GIVEN ENTRIES —
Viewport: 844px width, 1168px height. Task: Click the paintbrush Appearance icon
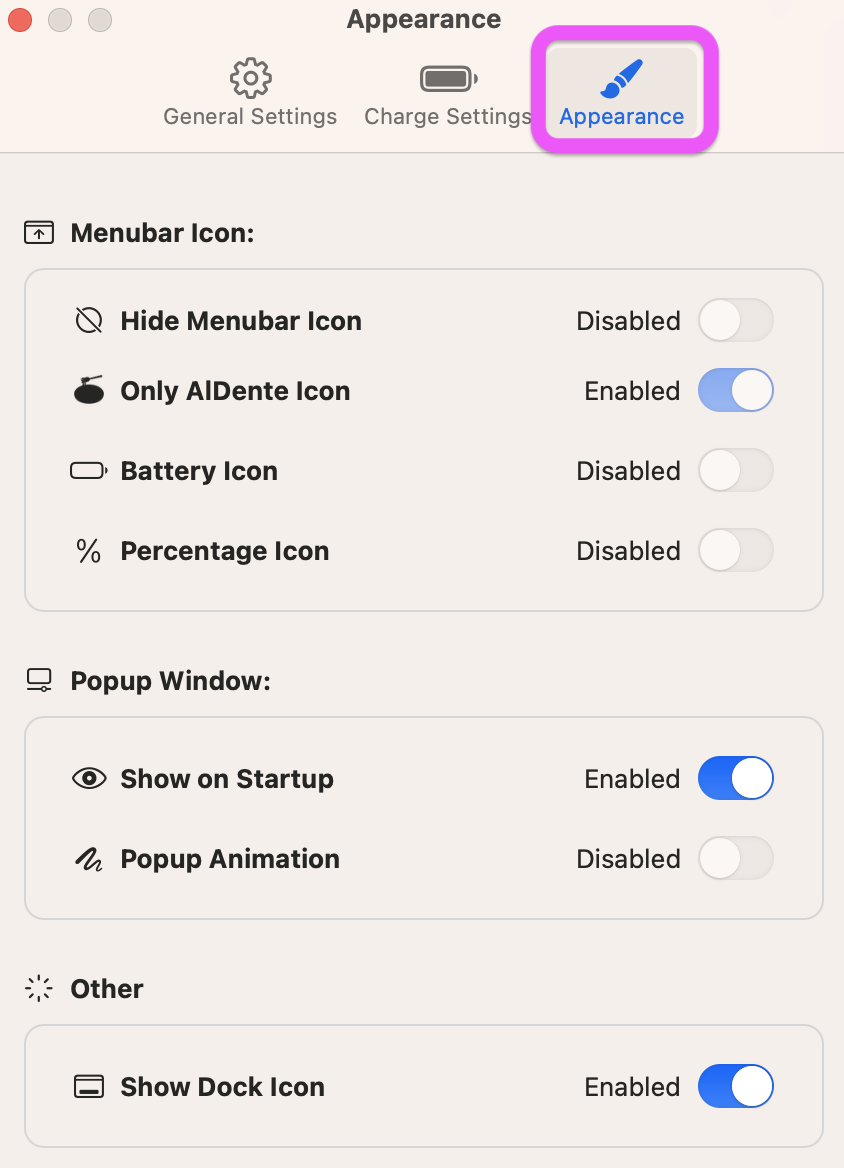click(x=622, y=78)
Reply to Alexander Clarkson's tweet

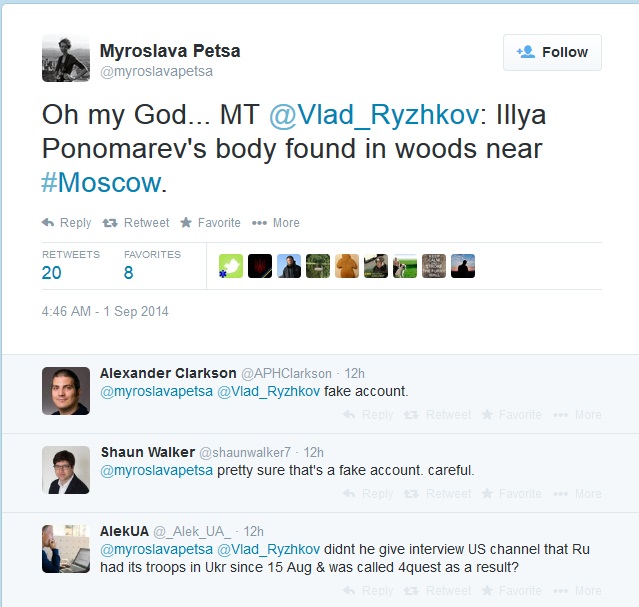pos(370,415)
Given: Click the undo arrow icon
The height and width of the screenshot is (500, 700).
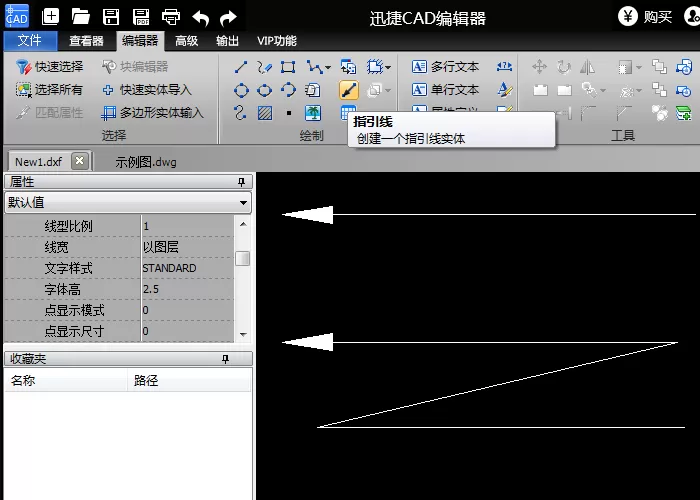Looking at the screenshot, I should tap(201, 18).
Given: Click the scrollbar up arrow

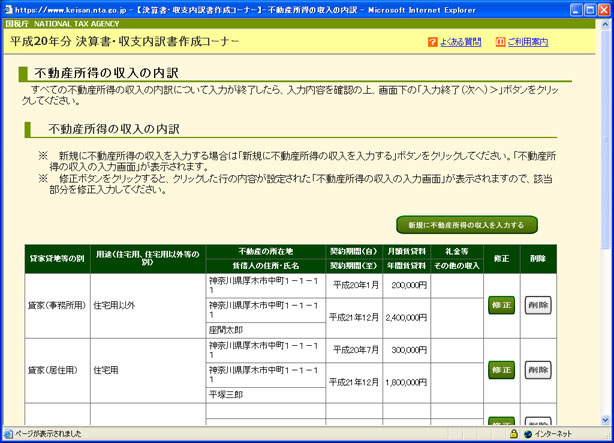Looking at the screenshot, I should [x=606, y=25].
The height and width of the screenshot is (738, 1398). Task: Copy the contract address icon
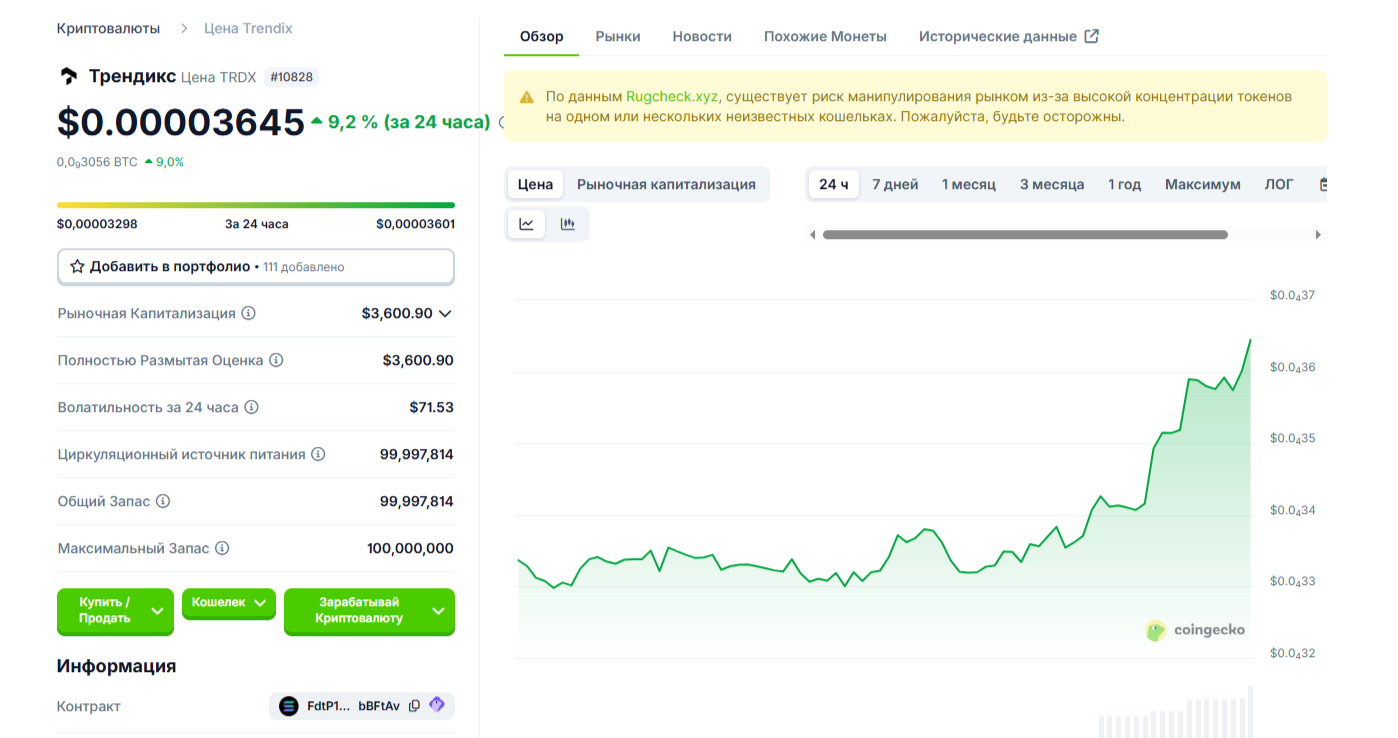414,706
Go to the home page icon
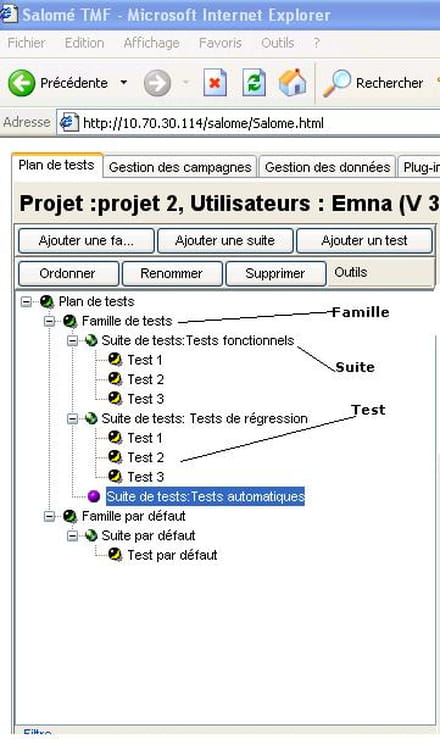440x739 pixels. click(x=292, y=82)
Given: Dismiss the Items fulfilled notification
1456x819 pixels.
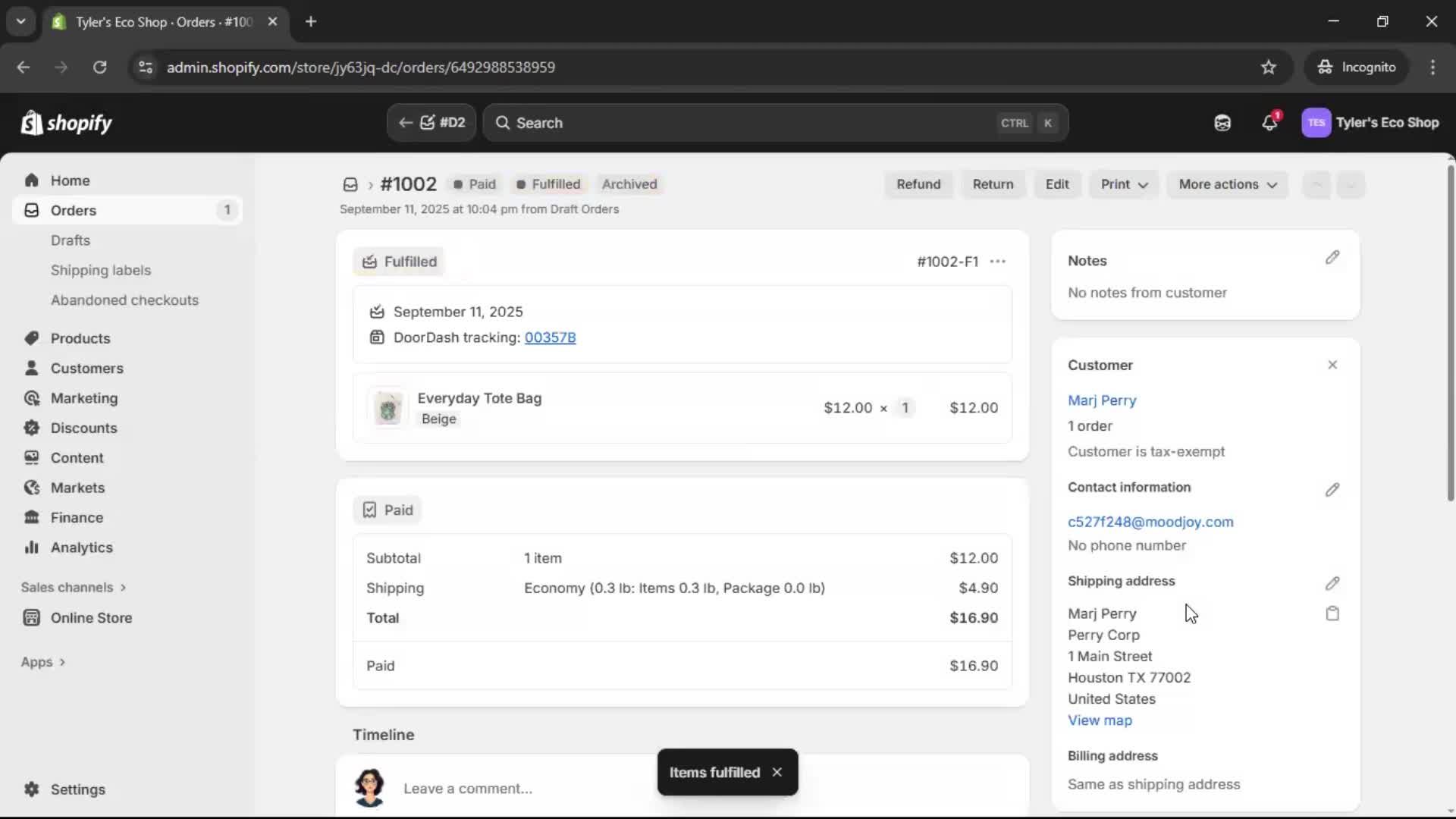Looking at the screenshot, I should [x=777, y=772].
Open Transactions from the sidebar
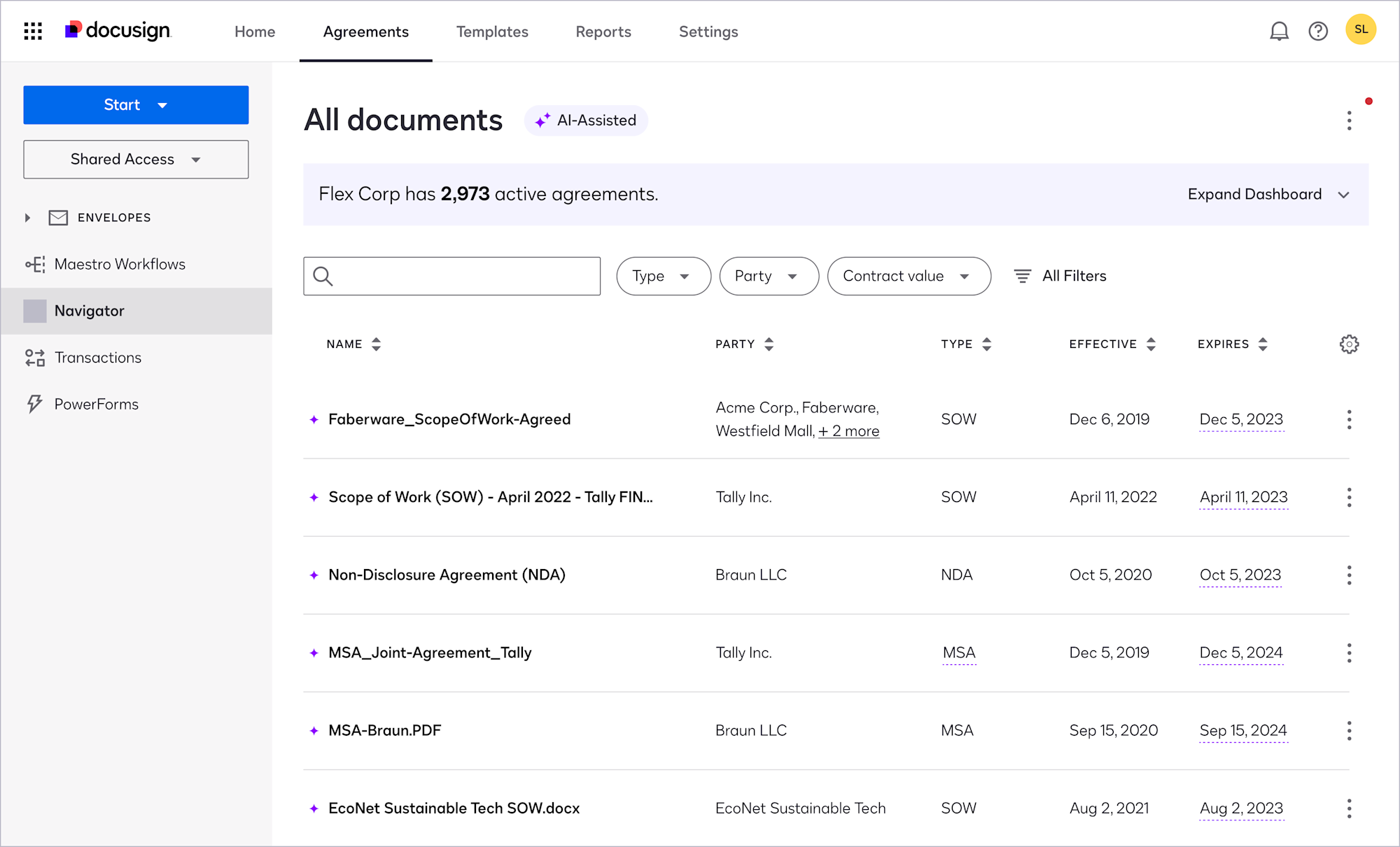1400x847 pixels. [98, 358]
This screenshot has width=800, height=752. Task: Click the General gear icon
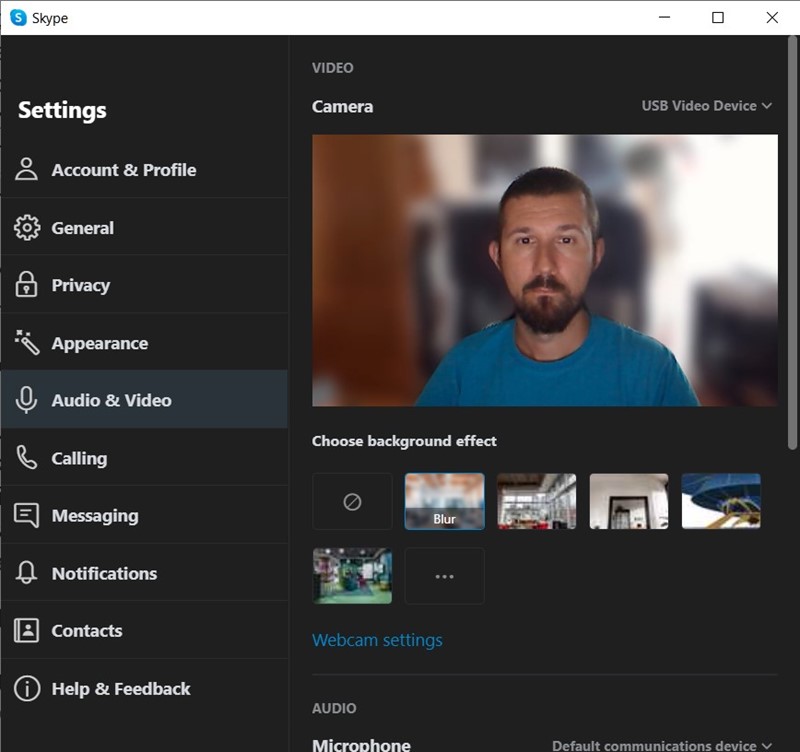tap(27, 227)
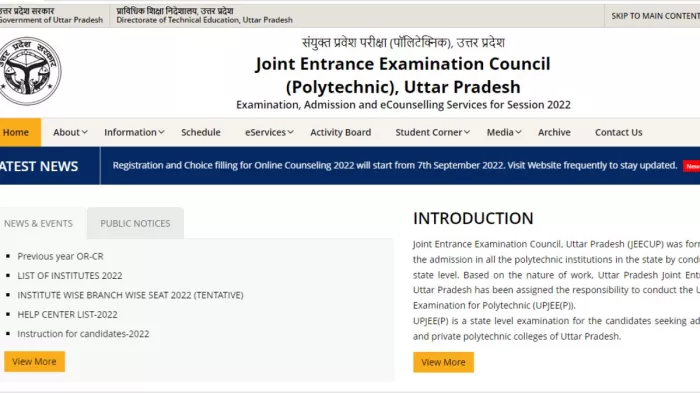Expand the Media menu chevron
Screen dimensions: 700x394
coord(518,133)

SHORT PROBLEM — Find each line in the records above that contains the string "height", and copy those lines.

TASK ANSWER —
Viewport: 844px width, 1168px height. Task: Click the paintbrush Appearance icon
The height and width of the screenshot is (500, 700).
The height and width of the screenshot is (738, 1398). Task: Copy the contract address icon
This screenshot has width=800, height=752. Task: Click the General gear icon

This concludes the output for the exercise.